Spain’s Eclipse Solar Will Bring a Rare Sunset View
On August 12, 2026, eclipse solar will put eastern Greenland, western Iceland and northern Spain in the path of totality, with a rare eclipsed sunset visible from land in Spain. On the east coast of Spain, eclipse chasers will see the sun just a couple of degrees above the western horizon, minutes from sunset.
Michael Zeiler, an eclipse cartographer, said, "People living along the black sunset line will experience a beautiful deep partial eclipse at sunset." He also said, "Some ideal locations to see this over water are Algiers, Corsica, the Italian coast by the Ligurian Sea, and Venice, while High Alpine spots in eastern Austria will also have a dramatic sunset — a photographer's dream."

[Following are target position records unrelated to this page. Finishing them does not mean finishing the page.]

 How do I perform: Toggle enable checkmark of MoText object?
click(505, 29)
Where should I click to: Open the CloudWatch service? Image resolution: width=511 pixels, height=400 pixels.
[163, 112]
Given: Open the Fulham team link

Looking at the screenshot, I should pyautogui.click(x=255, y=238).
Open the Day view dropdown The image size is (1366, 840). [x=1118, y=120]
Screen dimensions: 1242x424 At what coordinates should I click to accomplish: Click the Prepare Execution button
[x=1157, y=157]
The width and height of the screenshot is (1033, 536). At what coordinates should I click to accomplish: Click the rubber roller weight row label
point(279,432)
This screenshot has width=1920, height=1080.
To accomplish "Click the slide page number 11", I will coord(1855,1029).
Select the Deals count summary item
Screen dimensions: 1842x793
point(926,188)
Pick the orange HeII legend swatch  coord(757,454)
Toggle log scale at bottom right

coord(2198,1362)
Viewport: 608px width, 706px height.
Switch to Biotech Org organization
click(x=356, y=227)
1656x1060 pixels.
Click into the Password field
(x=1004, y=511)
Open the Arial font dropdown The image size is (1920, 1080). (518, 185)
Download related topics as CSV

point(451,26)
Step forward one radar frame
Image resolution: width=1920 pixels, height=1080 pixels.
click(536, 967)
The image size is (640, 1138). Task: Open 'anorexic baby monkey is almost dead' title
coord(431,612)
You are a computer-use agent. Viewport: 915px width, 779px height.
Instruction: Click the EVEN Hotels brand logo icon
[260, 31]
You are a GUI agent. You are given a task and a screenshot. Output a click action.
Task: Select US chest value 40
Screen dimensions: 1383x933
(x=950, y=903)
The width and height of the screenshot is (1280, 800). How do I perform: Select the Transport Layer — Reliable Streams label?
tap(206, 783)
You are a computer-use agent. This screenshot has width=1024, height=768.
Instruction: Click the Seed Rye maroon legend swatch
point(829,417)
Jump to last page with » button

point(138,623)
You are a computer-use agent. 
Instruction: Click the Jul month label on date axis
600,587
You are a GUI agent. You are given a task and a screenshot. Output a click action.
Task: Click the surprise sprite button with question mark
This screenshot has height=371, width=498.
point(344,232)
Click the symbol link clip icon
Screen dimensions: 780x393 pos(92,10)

Spain, Iceland and Greenland
The total solar eclipse will be visible in eastern Greenland, western Iceland and northern Spain. Across almost the entire continent of Europe, a massive partial solar eclipse will be visible, which gives millions of people a chance to see some version of the event without being in the path of totality.
For observers in Warsaw, Poland, the sun will be 83% eclipsed as it sets. That puts the Polish capital among the strongest urban views named in the forecast, even though it will not fall inside the narrow zone of totality.
Black sunset line
The deepest sunset views will line up along what Zeiler called the black sunset line. People just east of that line will see the sun set before the partial eclipse ends. People just west of it will watch sunset arrive while the eclipse is still deepening.
That split is what makes the western horizon the practical target for observers in Spain, especially on the east coast, where the sun will sit low enough for a partially eclipsed sunset to be visible just before it disappears.
Europe and Northwest Africa
A partially eclipsed sunset will also be visible in France, Belgium, Germany, Poland, Estonia, Latvia, Lithuania, Belarus, Russia, Finland, Ukraine, Slovakia, Austria, Croatia, Hungary, Romania, Serbia, Italy, Kosovo, North Macedonia and Albania. The same kind of view will reach Morocco, Western Sahara, Mauritania, Algeria, Tunisia, Mali, Senegal, the Gambia, Guinea-Bissau, Guinea, Sierra Leone, Liberia, the Ivory Coast and Burkina Faso.
For readers choosing where to stand, the practical answer is simple: move west of the black line if the goal is a deeper eclipse at sunset, and head for over-water or high-altitude sight lines where the western horizon stays open.